**What you should do:**
What lines in the listing include "will"? Return a copy of each.

= = = = = = =

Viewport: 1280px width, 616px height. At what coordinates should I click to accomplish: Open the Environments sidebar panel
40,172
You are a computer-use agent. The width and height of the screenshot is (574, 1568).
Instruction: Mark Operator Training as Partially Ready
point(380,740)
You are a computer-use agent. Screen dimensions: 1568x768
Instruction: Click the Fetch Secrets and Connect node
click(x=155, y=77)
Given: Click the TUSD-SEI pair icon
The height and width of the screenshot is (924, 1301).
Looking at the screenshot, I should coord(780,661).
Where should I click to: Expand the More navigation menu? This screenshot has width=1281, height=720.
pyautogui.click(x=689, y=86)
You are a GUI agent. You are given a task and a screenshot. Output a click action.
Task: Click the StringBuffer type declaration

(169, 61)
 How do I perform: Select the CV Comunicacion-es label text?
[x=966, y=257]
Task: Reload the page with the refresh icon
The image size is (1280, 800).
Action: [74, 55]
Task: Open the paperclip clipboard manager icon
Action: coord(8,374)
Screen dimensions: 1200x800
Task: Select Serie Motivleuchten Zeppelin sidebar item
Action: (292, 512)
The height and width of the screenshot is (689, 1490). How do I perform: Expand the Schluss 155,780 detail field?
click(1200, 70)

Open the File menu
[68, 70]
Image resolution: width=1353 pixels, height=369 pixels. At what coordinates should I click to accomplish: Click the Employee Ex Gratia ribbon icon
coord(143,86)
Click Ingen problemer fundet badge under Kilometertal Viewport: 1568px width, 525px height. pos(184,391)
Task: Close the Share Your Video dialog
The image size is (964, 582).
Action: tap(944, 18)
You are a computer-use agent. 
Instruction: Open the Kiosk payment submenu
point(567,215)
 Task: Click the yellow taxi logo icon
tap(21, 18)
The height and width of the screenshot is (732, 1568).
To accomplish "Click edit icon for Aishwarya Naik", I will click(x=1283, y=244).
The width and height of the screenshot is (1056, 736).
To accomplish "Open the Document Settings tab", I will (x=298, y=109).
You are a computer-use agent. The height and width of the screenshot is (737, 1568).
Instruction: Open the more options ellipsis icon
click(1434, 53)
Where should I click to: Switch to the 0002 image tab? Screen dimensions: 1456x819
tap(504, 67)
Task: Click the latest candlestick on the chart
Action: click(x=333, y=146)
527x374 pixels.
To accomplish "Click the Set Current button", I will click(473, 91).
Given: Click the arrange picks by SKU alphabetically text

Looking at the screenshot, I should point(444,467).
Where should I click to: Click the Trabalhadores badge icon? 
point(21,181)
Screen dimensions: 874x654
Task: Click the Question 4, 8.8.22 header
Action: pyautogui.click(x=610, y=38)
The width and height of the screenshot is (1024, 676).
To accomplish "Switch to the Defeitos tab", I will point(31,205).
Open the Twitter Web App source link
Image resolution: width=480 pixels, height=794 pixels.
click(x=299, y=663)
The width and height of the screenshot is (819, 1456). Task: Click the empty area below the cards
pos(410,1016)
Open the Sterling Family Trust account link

= = = = = = =

**Written solution:**
To accomplish "Click edit icon for Aishwarya Naik", I will click(x=1283, y=244).
To accomplish "Open the Document Settings tab", I will (x=298, y=109).
To accomplish "Click the Set Current button", I will click(473, 91).
To accomplish "Switch to the Defeitos tab", I will point(31,205).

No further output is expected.